# INPUT DATA

==========

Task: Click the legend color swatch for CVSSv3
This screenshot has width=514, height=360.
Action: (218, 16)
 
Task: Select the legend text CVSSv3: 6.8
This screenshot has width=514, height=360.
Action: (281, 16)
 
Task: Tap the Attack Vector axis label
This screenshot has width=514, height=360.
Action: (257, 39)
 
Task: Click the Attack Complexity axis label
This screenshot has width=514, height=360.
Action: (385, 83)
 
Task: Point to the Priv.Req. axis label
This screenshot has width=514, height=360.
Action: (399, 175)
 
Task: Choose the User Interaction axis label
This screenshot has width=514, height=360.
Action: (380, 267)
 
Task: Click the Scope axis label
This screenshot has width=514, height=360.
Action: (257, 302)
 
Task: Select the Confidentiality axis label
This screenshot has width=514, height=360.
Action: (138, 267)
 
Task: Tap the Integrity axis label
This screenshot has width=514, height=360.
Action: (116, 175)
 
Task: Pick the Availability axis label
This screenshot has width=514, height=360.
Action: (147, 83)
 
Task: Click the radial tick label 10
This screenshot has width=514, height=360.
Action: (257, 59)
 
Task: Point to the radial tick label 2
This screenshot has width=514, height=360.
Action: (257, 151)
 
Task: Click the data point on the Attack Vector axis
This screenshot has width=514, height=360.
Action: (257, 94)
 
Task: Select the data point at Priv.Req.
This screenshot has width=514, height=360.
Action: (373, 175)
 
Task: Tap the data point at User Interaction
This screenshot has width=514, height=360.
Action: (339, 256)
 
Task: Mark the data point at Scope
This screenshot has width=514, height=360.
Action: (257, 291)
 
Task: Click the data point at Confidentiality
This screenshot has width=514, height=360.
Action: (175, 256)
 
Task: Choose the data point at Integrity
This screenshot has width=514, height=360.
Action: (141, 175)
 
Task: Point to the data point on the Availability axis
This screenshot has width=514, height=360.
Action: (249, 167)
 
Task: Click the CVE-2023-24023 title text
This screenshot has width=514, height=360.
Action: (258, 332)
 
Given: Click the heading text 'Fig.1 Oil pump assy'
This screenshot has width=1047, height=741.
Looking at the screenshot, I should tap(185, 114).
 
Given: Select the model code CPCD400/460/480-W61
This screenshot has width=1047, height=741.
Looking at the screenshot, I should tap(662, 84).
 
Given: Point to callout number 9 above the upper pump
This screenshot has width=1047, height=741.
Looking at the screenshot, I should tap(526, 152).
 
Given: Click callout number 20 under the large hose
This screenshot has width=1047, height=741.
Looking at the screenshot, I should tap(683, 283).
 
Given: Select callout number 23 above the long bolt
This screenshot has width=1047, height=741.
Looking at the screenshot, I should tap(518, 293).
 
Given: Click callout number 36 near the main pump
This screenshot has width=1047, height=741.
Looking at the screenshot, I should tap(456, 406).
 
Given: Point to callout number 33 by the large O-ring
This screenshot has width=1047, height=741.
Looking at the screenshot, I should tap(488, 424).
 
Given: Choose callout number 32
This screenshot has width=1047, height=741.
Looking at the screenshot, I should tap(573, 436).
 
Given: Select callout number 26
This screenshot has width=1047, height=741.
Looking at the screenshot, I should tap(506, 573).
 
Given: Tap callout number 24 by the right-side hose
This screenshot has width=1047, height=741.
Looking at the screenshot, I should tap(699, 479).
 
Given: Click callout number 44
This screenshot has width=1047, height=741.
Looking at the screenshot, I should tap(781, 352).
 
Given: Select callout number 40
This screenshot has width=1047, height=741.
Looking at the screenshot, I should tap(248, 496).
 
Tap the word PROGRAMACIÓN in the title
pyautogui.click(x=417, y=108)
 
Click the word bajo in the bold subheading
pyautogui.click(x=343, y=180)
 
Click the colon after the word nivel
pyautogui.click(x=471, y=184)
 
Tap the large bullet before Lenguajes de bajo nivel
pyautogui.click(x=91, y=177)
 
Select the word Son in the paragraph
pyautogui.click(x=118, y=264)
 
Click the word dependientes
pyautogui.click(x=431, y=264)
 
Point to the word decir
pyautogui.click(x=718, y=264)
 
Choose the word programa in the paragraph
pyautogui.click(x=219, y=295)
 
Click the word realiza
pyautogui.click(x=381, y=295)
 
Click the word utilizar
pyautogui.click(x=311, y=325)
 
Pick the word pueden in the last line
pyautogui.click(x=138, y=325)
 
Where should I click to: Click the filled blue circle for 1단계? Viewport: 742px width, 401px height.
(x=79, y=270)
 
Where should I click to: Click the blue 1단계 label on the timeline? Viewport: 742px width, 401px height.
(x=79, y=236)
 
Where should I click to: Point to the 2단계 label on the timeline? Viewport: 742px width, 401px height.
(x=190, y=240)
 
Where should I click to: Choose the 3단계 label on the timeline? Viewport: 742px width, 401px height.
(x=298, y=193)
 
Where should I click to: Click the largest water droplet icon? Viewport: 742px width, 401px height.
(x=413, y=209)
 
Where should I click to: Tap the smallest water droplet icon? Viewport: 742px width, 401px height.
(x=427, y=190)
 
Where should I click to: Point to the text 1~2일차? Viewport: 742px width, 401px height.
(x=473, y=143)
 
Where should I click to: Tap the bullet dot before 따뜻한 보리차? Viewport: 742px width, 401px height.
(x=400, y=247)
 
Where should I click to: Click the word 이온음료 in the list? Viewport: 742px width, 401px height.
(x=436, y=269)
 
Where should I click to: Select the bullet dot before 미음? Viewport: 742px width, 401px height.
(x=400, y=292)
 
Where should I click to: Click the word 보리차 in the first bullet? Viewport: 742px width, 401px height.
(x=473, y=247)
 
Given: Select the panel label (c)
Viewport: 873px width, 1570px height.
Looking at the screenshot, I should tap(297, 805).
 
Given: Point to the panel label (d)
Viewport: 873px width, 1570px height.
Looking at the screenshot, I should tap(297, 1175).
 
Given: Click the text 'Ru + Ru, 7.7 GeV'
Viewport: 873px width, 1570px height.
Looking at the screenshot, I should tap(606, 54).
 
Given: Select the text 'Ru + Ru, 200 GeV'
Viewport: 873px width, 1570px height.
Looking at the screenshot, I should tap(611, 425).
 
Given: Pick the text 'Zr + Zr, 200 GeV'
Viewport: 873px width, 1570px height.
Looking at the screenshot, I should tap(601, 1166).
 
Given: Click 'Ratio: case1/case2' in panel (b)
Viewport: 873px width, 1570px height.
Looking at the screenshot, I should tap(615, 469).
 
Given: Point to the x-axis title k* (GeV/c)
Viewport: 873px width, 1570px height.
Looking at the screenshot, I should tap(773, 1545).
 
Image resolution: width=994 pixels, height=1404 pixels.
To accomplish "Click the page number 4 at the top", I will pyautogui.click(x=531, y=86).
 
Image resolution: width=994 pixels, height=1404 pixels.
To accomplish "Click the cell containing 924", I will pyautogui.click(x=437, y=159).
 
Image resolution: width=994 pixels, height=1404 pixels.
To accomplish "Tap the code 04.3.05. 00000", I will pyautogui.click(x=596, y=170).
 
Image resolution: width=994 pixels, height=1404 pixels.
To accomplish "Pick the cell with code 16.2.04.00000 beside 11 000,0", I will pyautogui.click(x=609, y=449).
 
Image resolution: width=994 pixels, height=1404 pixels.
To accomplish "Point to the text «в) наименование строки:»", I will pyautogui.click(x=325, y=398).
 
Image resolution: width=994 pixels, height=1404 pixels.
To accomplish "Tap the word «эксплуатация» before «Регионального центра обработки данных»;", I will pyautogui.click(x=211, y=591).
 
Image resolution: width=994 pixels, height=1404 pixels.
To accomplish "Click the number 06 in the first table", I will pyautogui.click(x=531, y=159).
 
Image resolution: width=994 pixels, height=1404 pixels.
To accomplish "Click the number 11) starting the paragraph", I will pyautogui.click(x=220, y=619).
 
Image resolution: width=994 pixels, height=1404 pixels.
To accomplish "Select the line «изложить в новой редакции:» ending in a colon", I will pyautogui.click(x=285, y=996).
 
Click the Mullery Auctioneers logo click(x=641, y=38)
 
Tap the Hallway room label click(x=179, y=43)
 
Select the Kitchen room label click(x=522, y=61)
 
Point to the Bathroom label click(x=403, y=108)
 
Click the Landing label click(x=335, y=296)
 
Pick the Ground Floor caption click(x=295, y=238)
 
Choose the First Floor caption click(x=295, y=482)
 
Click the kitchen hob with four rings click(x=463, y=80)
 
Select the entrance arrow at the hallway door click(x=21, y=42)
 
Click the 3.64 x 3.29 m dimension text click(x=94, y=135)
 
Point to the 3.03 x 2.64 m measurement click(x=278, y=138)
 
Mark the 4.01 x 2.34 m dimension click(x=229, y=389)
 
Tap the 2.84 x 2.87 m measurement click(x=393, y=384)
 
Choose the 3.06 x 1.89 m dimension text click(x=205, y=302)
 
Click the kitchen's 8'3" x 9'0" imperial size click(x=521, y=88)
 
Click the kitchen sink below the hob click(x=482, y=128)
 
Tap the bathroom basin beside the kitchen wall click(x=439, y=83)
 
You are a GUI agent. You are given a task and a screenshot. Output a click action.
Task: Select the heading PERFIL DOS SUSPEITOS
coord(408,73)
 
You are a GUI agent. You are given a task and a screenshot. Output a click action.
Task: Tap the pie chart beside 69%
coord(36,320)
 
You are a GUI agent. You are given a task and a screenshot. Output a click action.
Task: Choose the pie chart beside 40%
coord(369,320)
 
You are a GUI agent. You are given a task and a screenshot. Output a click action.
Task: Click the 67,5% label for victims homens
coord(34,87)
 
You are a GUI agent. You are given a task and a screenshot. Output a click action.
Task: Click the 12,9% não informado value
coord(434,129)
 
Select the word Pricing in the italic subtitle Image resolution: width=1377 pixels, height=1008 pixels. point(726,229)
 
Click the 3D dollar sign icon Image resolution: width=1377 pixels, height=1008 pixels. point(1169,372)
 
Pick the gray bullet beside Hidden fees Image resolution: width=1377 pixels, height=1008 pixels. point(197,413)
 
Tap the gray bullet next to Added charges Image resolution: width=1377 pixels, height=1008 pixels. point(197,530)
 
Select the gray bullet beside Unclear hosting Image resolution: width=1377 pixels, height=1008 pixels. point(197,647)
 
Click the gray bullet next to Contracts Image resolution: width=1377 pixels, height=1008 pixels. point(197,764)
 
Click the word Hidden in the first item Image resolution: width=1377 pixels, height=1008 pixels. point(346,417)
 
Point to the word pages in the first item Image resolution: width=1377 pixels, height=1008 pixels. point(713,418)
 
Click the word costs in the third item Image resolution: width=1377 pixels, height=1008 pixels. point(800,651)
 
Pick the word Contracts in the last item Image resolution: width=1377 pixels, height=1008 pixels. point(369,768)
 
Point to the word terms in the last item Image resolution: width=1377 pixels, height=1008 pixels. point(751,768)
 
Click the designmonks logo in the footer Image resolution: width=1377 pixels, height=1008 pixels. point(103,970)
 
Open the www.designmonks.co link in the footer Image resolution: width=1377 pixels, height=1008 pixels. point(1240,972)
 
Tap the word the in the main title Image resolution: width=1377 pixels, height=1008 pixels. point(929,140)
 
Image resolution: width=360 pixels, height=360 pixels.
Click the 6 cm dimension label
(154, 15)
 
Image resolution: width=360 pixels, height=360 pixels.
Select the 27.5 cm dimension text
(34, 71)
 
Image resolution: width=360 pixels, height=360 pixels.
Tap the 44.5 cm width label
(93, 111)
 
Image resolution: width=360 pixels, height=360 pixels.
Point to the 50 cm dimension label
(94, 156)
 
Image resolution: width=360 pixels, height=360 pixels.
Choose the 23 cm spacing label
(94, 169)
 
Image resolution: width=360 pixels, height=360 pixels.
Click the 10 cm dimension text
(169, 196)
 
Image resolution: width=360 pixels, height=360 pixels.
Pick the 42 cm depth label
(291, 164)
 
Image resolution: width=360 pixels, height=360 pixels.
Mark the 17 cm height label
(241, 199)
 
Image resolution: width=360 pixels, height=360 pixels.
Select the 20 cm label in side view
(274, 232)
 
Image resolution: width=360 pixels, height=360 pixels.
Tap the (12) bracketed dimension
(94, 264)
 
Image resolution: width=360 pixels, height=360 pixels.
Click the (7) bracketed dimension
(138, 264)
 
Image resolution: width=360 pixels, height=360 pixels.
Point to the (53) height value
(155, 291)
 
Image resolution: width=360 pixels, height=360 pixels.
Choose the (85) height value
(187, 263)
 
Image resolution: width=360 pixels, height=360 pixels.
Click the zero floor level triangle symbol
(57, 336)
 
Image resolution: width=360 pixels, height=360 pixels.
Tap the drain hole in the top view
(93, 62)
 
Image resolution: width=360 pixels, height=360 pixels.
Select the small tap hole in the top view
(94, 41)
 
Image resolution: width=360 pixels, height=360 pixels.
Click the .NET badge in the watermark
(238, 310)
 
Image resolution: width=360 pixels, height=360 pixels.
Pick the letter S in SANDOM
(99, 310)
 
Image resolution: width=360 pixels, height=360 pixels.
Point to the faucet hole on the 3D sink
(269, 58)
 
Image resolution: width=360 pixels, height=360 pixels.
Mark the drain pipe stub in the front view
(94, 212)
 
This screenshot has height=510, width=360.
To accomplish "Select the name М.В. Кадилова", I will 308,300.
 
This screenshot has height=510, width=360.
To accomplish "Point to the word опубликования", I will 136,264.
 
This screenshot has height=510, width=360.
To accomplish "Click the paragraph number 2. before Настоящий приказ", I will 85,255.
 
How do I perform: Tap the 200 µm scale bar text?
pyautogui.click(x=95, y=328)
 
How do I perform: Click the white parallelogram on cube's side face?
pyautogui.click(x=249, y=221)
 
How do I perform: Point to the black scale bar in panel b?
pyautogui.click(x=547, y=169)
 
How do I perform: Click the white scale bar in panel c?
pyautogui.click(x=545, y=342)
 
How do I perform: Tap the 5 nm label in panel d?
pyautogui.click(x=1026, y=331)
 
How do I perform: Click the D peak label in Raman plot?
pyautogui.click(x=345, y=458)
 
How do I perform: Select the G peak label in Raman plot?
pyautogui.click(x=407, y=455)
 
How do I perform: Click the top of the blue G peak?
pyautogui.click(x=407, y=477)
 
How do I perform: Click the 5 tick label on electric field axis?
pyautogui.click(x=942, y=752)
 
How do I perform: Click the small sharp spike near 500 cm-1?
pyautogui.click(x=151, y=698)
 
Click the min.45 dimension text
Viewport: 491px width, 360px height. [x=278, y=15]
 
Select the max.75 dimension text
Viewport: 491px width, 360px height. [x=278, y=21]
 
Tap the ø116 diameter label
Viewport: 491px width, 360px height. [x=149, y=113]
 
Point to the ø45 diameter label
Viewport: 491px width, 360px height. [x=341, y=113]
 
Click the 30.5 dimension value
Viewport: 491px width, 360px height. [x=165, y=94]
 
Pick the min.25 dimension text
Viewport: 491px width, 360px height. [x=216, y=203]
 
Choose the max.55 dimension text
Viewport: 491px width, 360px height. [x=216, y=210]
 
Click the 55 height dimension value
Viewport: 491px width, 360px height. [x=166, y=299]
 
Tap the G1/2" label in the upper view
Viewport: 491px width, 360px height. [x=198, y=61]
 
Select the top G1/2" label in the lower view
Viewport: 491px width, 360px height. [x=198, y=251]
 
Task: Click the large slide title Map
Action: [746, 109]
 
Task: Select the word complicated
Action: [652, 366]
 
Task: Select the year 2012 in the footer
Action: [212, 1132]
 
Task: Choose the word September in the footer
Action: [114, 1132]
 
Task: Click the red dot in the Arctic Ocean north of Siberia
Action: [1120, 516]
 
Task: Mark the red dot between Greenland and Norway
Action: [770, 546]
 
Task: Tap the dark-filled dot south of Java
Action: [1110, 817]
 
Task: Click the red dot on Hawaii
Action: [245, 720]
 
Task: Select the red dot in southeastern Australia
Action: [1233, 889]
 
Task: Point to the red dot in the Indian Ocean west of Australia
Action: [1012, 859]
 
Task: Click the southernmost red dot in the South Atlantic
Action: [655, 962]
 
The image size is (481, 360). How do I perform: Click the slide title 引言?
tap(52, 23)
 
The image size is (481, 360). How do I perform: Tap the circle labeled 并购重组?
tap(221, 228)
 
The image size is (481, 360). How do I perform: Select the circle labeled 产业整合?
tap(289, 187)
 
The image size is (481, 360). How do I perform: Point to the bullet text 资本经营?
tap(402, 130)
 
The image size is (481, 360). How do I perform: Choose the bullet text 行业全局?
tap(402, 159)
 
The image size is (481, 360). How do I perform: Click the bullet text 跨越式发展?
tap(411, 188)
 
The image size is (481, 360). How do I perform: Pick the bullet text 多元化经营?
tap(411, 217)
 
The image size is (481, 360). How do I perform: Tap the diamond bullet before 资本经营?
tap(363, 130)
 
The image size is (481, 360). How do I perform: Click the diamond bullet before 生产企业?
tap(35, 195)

==========

# GIVEN TASK
Rename "dimension" to "measurement" in everything from the line containing "How do I perform: Click the D peak" down to the line containing "Viewport: 491px width, 360px height. [x=166, y=299]", both included. Return only those lines and leave all other text unchanged.

# ANSWER TO THIS TASK
How do I perform: Click the D peak label in Raman plot?
pyautogui.click(x=345, y=458)
 
How do I perform: Select the G peak label in Raman plot?
pyautogui.click(x=407, y=455)
 
How do I perform: Click the top of the blue G peak?
pyautogui.click(x=407, y=477)
 
How do I perform: Click the 5 tick label on electric field axis?
pyautogui.click(x=942, y=752)
 
How do I perform: Click the small sharp spike near 500 cm-1?
pyautogui.click(x=151, y=698)
 
Click the min.45 measurement text
Viewport: 491px width, 360px height. [x=278, y=15]
 
Select the max.75 measurement text
Viewport: 491px width, 360px height. [x=278, y=21]
 
Tap the ø116 diameter label
Viewport: 491px width, 360px height. [x=149, y=113]
 
Point to the ø45 diameter label
Viewport: 491px width, 360px height. [x=341, y=113]
 
Click the 30.5 measurement value
Viewport: 491px width, 360px height. [x=165, y=94]
 
Pick the min.25 measurement text
Viewport: 491px width, 360px height. [x=216, y=203]
 
Choose the max.55 measurement text
Viewport: 491px width, 360px height. [x=216, y=210]
 
Click the 55 height measurement value
Viewport: 491px width, 360px height. [x=166, y=299]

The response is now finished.